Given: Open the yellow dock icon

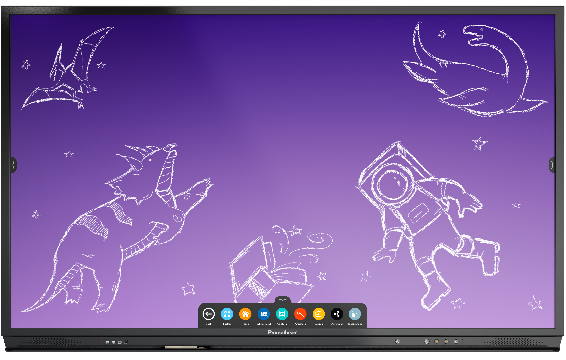Looking at the screenshot, I should [x=318, y=314].
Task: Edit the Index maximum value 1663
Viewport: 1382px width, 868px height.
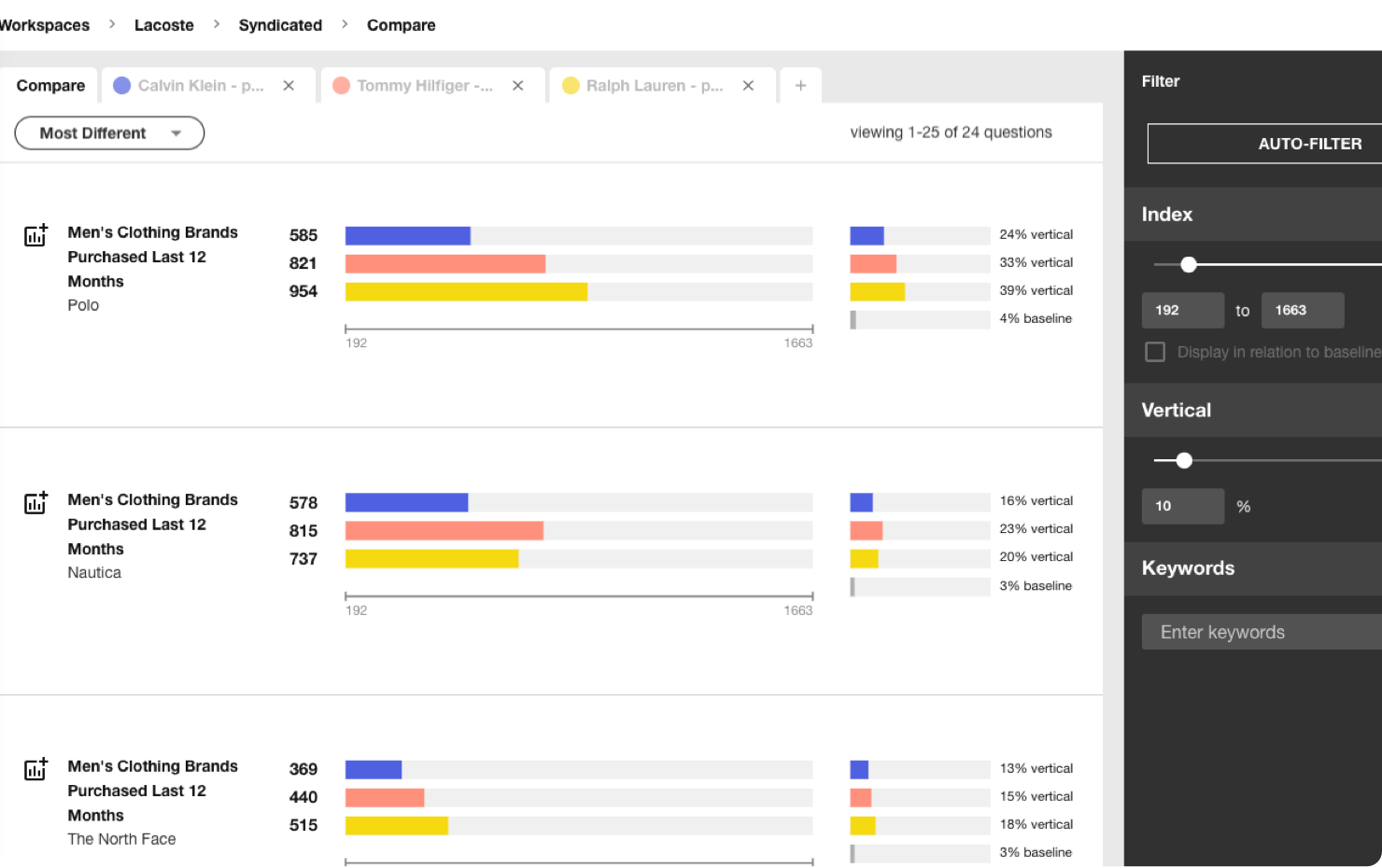Action: click(x=1302, y=311)
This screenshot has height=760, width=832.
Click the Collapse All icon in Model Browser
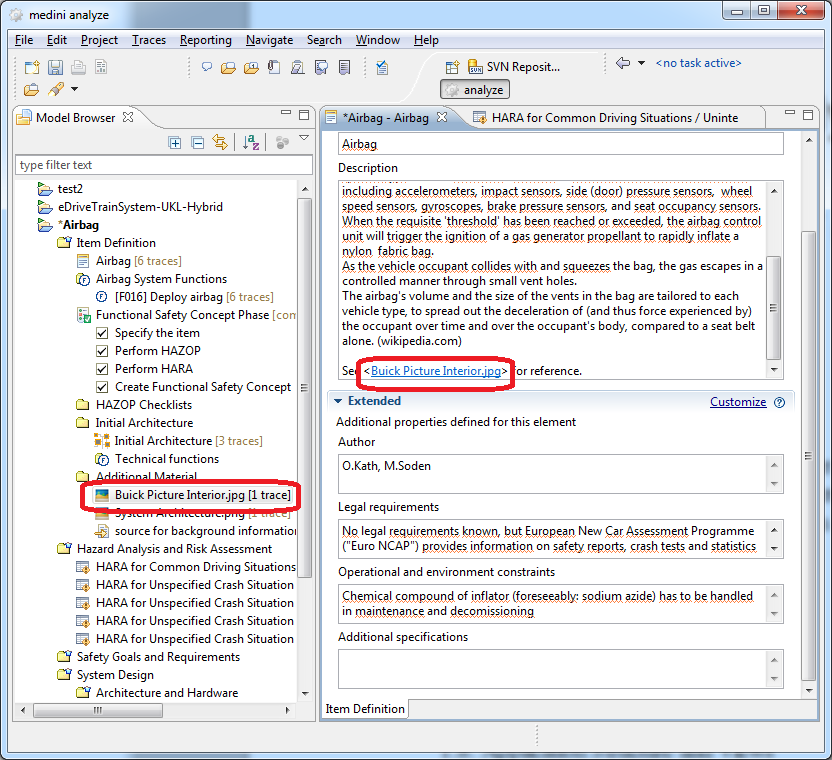pos(197,143)
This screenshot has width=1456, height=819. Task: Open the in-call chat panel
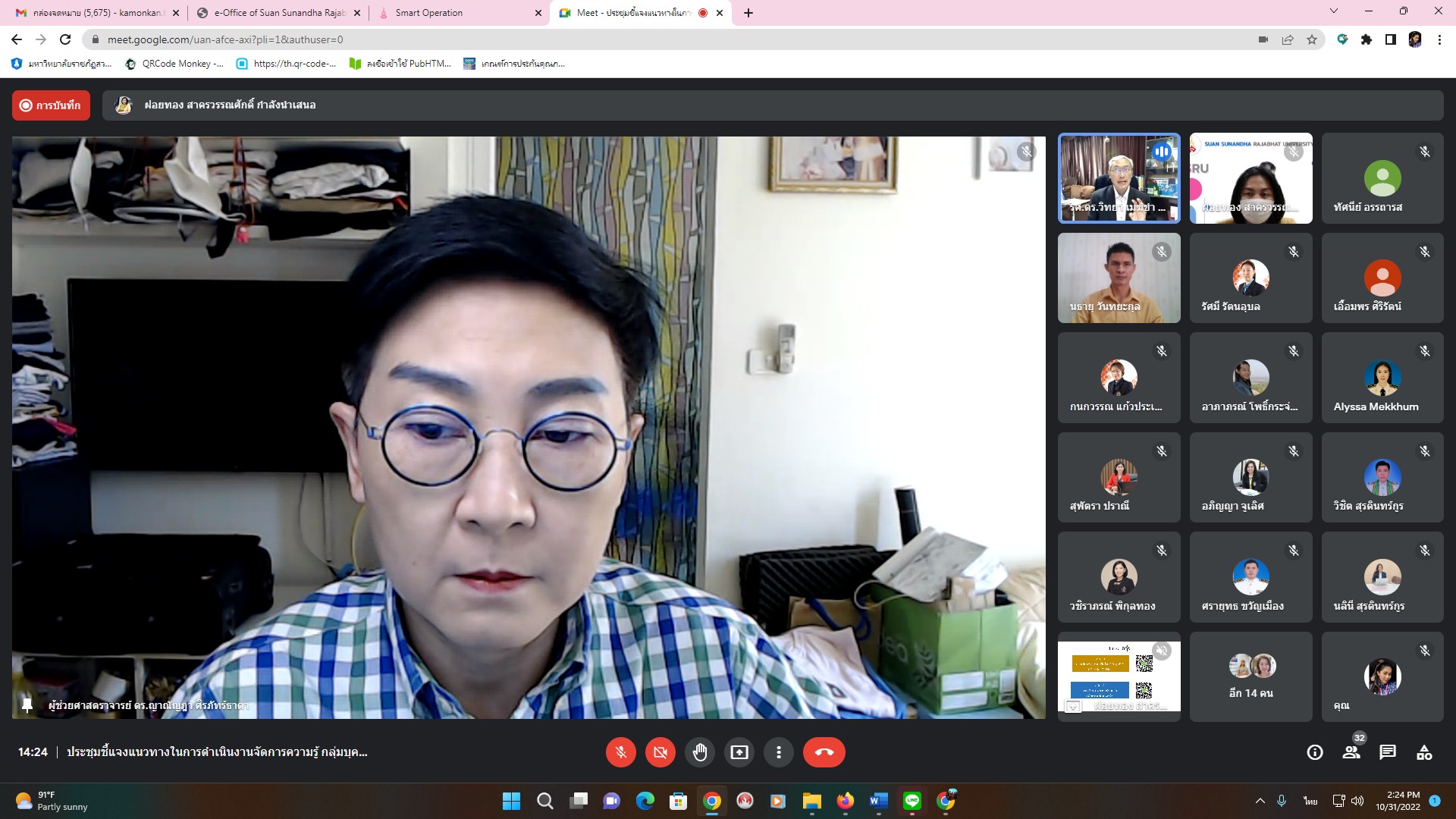click(x=1388, y=752)
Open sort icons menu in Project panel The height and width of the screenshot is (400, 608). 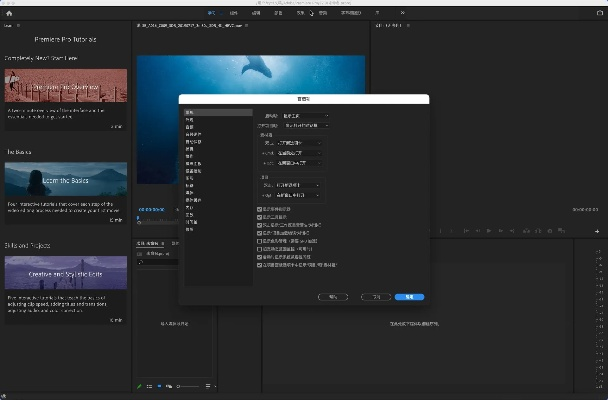[x=208, y=386]
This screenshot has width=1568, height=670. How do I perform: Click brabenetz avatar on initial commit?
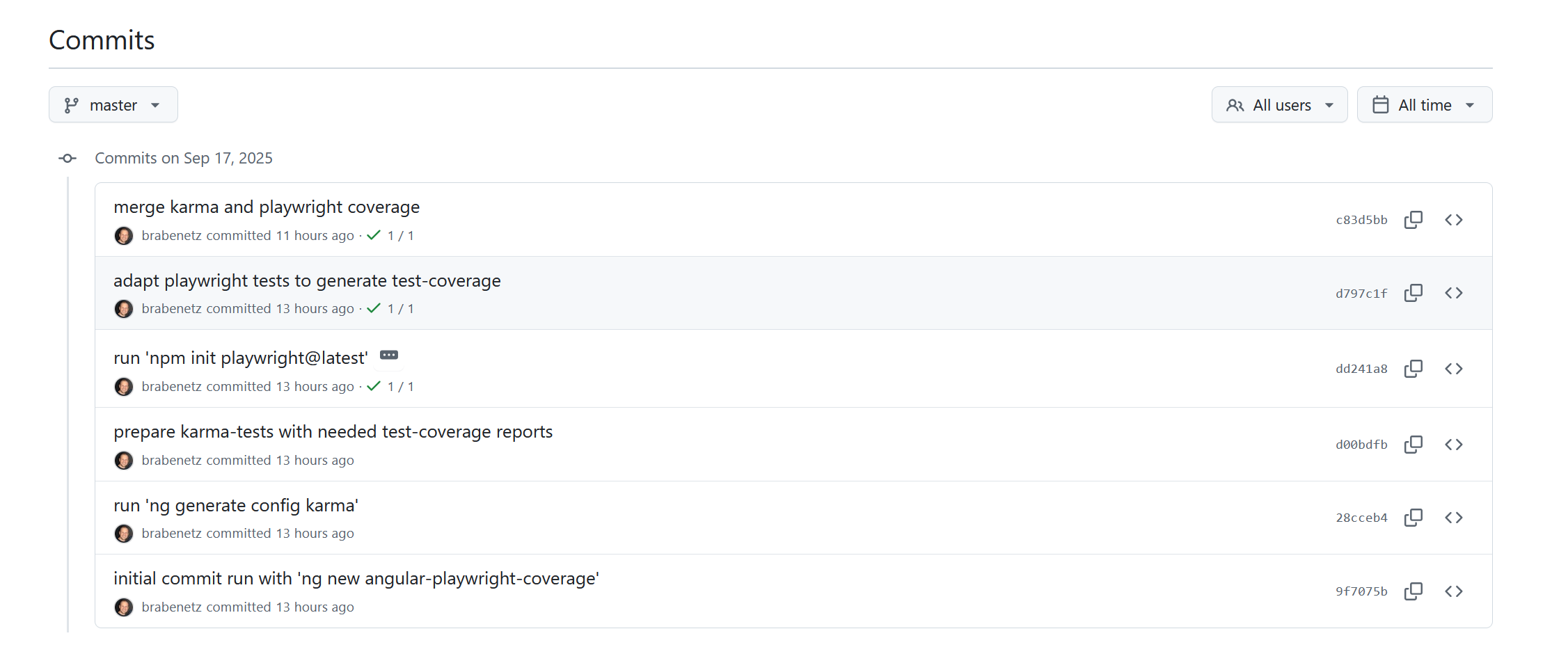tap(124, 607)
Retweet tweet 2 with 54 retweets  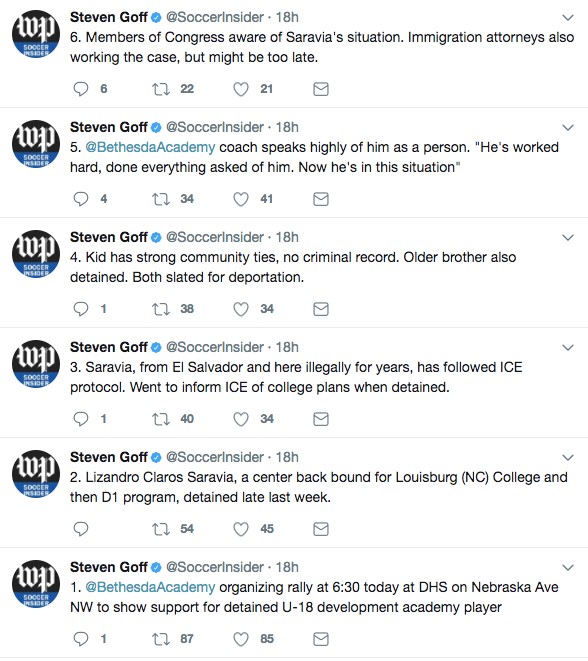pyautogui.click(x=161, y=529)
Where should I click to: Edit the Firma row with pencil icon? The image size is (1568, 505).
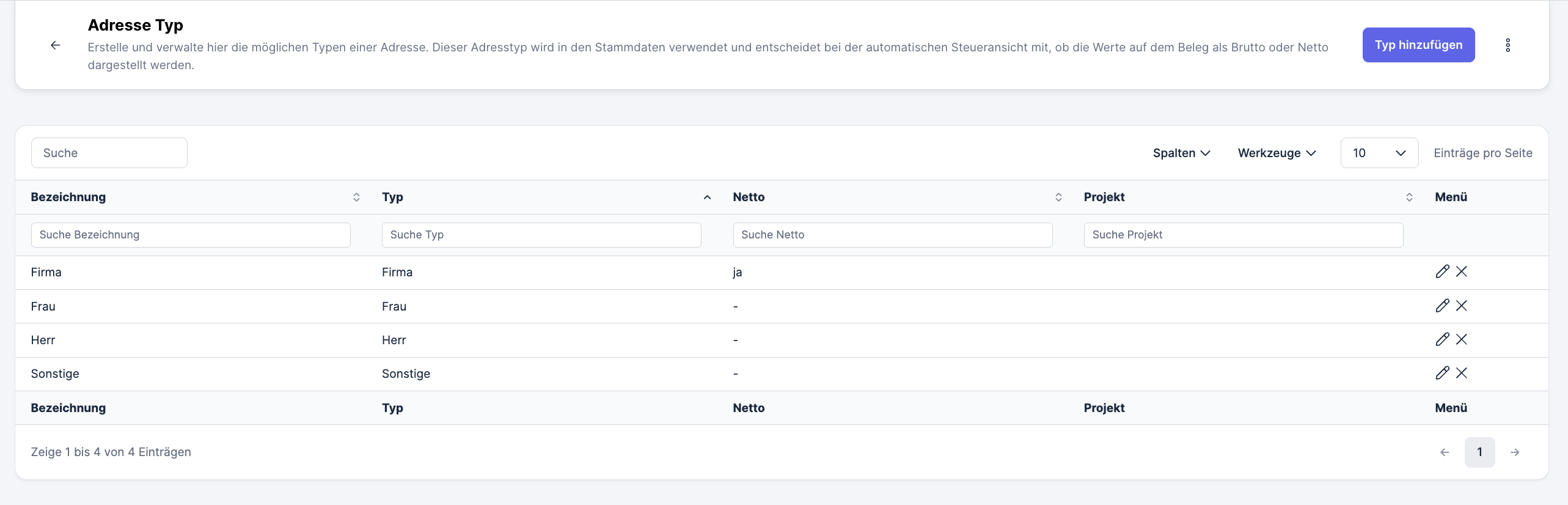(x=1442, y=272)
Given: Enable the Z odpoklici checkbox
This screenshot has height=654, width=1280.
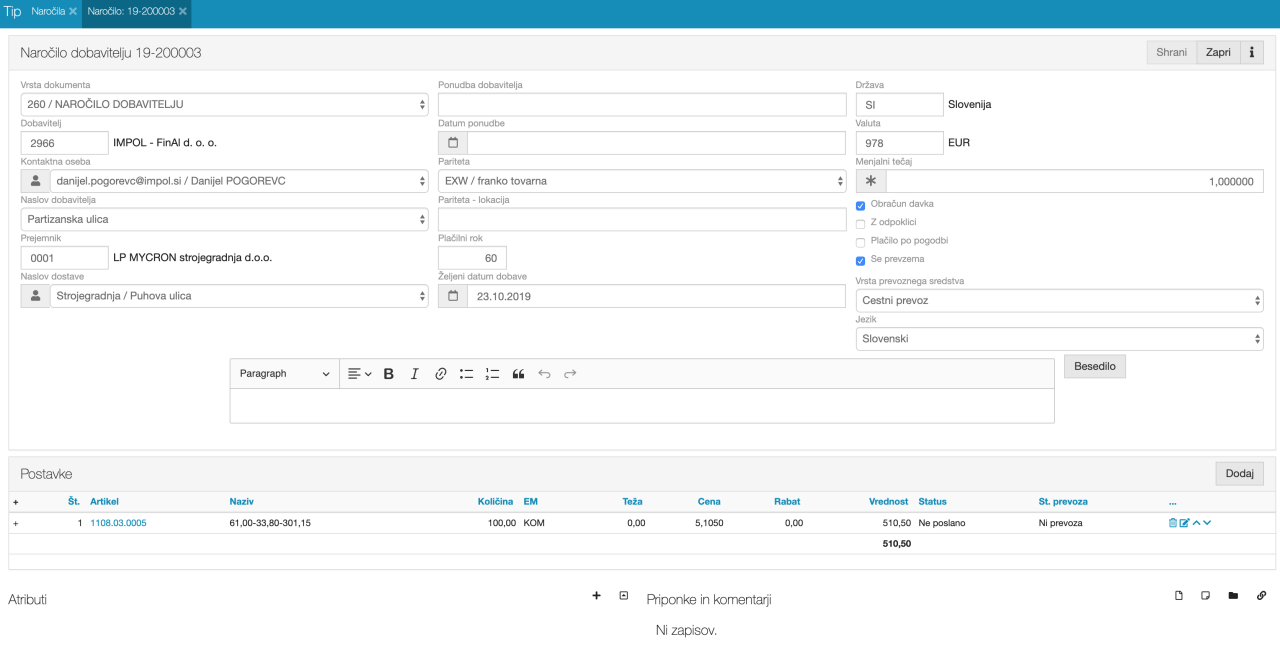Looking at the screenshot, I should tap(861, 224).
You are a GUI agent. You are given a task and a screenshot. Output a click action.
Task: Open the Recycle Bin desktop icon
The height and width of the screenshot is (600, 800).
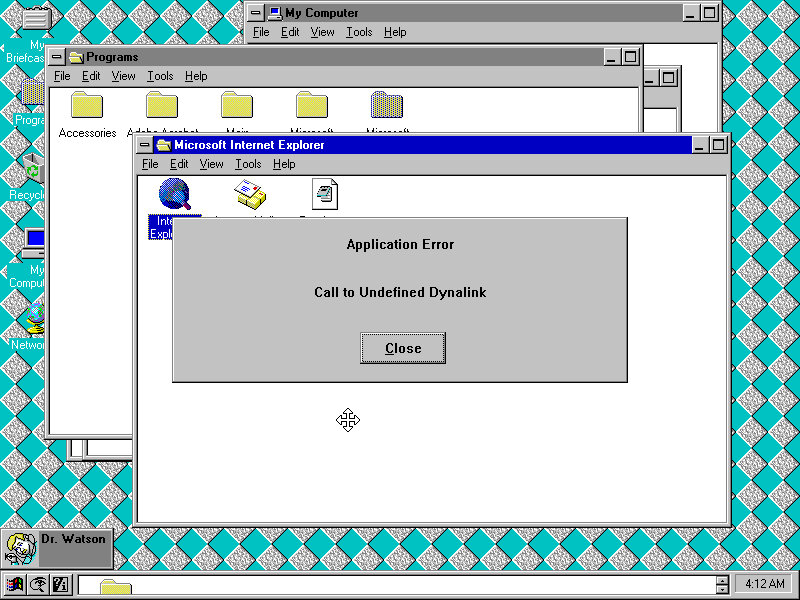32,172
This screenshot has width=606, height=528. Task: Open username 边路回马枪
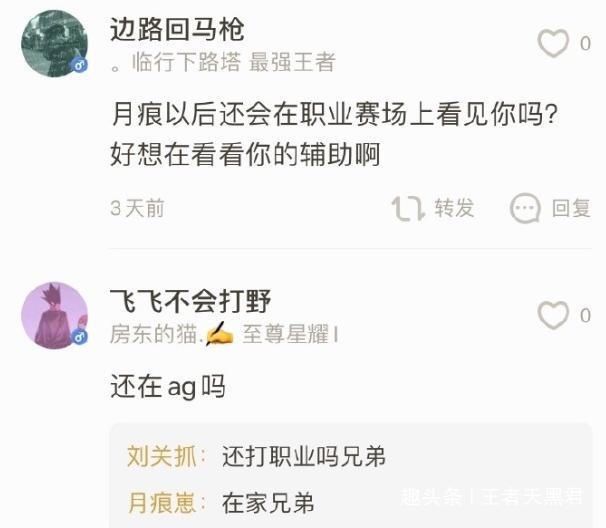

§ **INSTRUCTIONS FOR THE TASK**:
Print the stretch from the first line of the material through the line containing "pos(197,143)", both ends included, reproducing each line verbatim. Leave the pictures out.

§ **CORRECT OUTPUT**:
Given: Open the yellow dock icon

Looking at the screenshot, I should [x=318, y=314].
Task: Edit the Index maximum value 1663
Viewport: 1382px width, 868px height.
Action: click(x=1302, y=311)
This screenshot has height=760, width=832.
Click the Collapse All icon in Model Browser
pos(197,143)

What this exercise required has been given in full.